**GOAL:** Recast the lines of the listing as a numbered list with blank lines omitted, beginning at the line containing "Expand the Gallery dropdown arrow" and stopping after the line containing "[x=242, y=217]".

═══ RECORDS PROVIDED ═══

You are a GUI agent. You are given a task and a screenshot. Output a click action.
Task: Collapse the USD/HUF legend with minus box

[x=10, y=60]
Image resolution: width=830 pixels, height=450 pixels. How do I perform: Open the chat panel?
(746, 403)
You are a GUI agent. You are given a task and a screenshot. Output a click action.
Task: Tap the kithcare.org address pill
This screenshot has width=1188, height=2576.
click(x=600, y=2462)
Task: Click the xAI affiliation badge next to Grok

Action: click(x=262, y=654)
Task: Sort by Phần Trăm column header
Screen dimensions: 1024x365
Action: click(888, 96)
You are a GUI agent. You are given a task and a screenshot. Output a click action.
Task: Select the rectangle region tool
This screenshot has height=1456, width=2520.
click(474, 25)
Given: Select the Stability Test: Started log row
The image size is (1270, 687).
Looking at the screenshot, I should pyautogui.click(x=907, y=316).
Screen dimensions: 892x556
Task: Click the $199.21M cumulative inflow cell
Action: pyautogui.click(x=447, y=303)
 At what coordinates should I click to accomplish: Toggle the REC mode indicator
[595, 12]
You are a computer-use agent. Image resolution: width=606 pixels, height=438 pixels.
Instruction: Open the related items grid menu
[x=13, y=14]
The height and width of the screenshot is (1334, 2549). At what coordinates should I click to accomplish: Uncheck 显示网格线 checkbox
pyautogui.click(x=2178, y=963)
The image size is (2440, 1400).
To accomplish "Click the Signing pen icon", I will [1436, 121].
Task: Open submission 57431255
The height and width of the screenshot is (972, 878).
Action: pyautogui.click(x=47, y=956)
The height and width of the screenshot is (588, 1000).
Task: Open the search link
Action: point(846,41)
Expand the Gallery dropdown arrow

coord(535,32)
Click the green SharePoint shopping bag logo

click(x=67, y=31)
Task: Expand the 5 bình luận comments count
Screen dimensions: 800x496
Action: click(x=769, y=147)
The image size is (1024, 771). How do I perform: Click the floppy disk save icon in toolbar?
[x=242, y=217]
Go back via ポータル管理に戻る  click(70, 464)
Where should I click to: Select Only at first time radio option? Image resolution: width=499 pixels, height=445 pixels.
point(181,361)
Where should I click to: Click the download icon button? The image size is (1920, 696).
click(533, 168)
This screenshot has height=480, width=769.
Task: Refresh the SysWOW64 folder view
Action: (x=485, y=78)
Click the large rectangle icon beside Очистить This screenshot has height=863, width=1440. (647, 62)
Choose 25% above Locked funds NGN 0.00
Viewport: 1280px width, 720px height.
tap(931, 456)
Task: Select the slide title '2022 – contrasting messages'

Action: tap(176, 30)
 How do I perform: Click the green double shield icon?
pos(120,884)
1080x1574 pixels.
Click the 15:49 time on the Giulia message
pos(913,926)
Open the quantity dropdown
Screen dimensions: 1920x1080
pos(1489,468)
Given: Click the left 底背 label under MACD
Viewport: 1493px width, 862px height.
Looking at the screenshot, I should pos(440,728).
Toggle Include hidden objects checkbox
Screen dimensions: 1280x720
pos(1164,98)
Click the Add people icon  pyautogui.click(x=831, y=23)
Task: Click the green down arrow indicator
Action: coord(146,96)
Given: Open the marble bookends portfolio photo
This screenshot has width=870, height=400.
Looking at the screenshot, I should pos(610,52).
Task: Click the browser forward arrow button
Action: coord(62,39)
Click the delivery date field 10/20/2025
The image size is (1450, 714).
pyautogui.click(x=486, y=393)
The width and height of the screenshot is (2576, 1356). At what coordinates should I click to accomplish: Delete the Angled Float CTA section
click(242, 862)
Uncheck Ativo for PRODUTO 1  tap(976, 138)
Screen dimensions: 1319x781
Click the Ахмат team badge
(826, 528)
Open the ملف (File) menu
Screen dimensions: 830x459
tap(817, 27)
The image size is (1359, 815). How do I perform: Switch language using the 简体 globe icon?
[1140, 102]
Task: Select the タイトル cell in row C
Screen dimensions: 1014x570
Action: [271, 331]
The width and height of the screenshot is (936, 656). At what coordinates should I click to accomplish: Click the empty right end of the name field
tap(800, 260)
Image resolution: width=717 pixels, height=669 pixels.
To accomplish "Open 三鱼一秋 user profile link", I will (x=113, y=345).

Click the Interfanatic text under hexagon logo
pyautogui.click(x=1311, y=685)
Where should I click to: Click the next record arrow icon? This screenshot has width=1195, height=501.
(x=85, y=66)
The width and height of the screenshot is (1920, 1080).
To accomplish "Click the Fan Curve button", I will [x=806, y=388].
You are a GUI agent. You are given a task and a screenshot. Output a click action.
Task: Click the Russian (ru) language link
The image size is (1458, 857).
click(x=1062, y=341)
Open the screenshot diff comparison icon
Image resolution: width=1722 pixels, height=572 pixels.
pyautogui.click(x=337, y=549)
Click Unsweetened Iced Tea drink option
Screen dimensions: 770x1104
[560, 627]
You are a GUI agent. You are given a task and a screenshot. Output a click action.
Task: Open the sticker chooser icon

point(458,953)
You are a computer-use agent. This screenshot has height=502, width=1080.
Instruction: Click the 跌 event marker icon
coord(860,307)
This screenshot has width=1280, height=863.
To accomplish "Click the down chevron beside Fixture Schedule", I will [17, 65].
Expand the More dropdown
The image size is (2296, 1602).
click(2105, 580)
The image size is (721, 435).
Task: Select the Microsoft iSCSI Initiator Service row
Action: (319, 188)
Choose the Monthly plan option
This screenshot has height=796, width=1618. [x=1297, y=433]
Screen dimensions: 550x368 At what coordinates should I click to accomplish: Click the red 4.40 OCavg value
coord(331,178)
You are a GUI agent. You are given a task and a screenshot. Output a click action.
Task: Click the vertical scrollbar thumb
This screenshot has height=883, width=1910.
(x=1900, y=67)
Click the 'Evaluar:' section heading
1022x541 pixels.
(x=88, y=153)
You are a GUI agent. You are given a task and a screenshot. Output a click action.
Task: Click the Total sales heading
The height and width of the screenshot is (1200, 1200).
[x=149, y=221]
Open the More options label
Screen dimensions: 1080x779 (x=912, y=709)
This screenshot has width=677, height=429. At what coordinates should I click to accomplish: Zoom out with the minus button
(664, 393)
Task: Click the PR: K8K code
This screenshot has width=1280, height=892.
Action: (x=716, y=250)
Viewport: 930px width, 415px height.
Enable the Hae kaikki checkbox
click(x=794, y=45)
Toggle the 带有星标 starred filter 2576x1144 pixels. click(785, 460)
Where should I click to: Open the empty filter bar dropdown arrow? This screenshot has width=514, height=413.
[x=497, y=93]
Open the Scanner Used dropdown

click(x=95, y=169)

═══

**FINAL RESULT:**
1. Expand the Gallery dropdown arrow
2. coord(535,32)
3. Click the green SharePoint shopping bag logo
4. click(x=67, y=31)
5. Task: Expand the 5 bình luận comments count
6. Screen dimensions: 800x496
7. Action: click(x=769, y=147)
8. The image size is (1024, 771). How do I perform: Click the floppy disk save icon in toolbar?
9. [x=242, y=217]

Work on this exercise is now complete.